While the Sedex workbook specifically mentions energy and greenhouse gas emissions in its Environmental Standards Workbook, ISO does not specify what environmental activities must be addressed for an ethical trading program even though energy and greenhouse gas emissions are included in the overall ISO 14000 family of standards.

ISO 14001 uses risk management to address potential adverse effects (threats) and potential beneficial effects (opportunities). Within the defined scope of the environmental management system, the organization determines the environmental aspects of its activities, products and services that it can control and those that it can influence, along with the associated environmental impacts within a life cycle perspective(6). There is also a new energy management standard, ISO 50001:2018 (7).

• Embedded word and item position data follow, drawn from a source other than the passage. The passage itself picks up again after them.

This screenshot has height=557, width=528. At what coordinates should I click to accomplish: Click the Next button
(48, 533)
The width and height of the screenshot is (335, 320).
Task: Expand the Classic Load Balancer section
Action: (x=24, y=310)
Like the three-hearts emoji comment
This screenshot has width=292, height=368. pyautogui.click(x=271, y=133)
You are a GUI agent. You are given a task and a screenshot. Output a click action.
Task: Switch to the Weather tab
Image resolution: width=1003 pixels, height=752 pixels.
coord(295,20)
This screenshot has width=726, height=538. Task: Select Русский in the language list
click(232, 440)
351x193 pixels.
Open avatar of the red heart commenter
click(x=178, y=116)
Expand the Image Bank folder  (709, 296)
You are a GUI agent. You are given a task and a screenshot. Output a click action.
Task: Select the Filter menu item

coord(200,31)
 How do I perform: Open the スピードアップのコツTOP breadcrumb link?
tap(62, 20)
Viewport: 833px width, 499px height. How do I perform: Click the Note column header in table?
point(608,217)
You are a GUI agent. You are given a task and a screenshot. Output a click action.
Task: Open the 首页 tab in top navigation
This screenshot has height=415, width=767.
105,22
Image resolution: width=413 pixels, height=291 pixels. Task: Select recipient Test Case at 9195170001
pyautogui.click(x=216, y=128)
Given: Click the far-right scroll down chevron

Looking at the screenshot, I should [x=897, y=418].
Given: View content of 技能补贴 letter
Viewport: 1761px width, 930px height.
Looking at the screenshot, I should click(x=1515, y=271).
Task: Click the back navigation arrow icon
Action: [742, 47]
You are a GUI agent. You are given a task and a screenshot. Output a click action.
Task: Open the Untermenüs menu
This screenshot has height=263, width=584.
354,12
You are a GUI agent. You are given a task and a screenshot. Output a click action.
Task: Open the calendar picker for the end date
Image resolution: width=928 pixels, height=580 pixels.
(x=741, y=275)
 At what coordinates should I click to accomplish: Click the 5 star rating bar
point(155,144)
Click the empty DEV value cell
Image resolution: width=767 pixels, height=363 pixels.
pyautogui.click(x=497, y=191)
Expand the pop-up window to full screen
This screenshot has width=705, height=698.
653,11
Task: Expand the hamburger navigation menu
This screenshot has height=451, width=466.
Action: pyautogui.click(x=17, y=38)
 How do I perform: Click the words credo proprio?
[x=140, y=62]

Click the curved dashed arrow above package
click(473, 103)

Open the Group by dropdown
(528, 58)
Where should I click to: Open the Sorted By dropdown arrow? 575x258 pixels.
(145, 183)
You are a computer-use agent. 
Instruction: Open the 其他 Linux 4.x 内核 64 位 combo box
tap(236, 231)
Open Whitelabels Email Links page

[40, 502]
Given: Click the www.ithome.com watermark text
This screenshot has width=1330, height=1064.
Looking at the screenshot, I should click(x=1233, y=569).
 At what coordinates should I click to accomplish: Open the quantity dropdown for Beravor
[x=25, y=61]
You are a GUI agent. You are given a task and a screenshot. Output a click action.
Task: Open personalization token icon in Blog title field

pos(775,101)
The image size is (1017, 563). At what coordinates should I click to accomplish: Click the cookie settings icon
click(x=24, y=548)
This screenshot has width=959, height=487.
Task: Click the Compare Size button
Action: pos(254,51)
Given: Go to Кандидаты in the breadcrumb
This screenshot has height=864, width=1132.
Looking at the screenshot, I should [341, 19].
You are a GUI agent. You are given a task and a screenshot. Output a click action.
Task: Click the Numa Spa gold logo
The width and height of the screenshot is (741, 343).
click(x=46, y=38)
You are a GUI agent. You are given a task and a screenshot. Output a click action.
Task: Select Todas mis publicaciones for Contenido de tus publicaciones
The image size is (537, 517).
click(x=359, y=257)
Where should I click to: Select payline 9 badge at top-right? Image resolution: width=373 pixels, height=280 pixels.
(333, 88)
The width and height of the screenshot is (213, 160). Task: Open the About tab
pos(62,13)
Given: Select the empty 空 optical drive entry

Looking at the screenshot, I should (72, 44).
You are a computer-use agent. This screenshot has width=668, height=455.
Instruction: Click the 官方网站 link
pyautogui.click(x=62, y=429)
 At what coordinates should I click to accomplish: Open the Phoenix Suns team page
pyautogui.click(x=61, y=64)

If a company wants to formally address risk management issues, ISO 31000:2018 can be added to the high-level structure. An Ethical Trade SaaS solution will have already incorporated this standard into the management system. The SaaS solution will incorporate the most widely used and current international standards along with the GRI Standard disclosures. Any Sedex information that is not in the standards can be verified in what Sedex provides and inserted into the high-level structure with a reference back to Sedex.

Organizations seeking to more effectively prepare for a Sedex ethical trade audit can take a new approach by using an Ethical Trade SaaS solution to improve their ability for managing the environmental impacts that stem from their direct and indirect business activities. By creating the requisite environmental objectives, and determining the best means for achieving and monitoring them, they will gain greater clarity as to how to work with the Sedex Suppler Workbook. Any independent auditor conducting an ethical trade audit can view the summary information prior to the facility visit to better plan the audit while the supplier organization will have all of the information available to support the environmental and energy elements of the initiative. SIP

Editorial Note:
In this blog article, we are using the environmental area of the Sedex ethical trading approach to illustrate how orderly the program could be if the international high-level structure was also used in the other three streams: labor; health and safety; and business ethics.
By doing so, the four streams can be directly comparable in any organization or supply chain. The high-level structure also allows the supply chain to see important interconnections between the four and to view each participating company facility through its different internal and external contexts as well as its engagement with its unique set of stakeholders.
Risk management is built into the entire SaaS solution's evaluation framework. SIP

  1. Sedex and Verite. N.D. Sedex Supplier Workbook; Part 3 Environmental Standards.
  2. Pojasek, R.B. 2017. Organizational Risk Management and Sustainability – A Practical Step-by-Step Guide. Boca Raton FL: CRC Press.
  3. ISO. 2015. Overview of ISO 14001:2015 Environmental Management System Standard. Geneva: ISO.
  4. Pojasek, R.B. 2019. How New Risk Management Helps Leaders Master Uncertainty. New York, NY: Business Expert Press.
  5. ISO. 2018. Risk Management Guidelines. ISO 31000. Geneva: ISO.
  6. ISO. 2015. Environmental Management Systems – Requirements with Guidance for Use. ISO 14001:2015. Geneva: ISO.
  7. ISO. 2018. Overview of ISO 50001:2018 Energy Management Systems – Requirements with Guidance for Use.